:: Written task ::
Begin at the line that has "Toggle RTL switch for Bangla" and go through the last line below, putting those lines into a Markdown table with two columns, No. and Text. Number the rows and leave out blank lines.
>>
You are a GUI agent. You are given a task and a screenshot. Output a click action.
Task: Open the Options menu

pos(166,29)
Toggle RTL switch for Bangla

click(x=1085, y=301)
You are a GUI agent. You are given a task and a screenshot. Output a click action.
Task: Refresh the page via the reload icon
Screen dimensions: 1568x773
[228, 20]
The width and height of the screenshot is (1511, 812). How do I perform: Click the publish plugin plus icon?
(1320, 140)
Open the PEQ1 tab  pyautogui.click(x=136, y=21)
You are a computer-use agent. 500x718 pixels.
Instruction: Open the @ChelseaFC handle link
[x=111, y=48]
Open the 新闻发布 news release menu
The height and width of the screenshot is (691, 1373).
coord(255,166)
<<
:: The completed task ::
| No. | Text |
|---|---|
| 1 | Toggle RTL switch for Bangla |
| 2 | click(x=1085, y=301) |
| 3 | You are a GUI agent. You are given a task and a screenshot. Output a click action. |
| 4 | Task: Refresh the page via the reload icon |
| 5 | Screen dimensions: 1568x773 |
| 6 | [228, 20] |
| 7 | The width and height of the screenshot is (1511, 812). How do I perform: Click the publish plugin plus icon? |
| 8 | (1320, 140) |
| 9 | Open the PEQ1 tab  pyautogui.click(x=136, y=21) |
| 10 | You are a computer-use agent. 500x718 pixels. |
| 11 | Instruction: Open the @ChelseaFC handle link |
| 12 | [x=111, y=48] |
| 13 | Open the 新闻发布 news release menu |
| 14 | The height and width of the screenshot is (691, 1373). |
| 15 | coord(255,166) |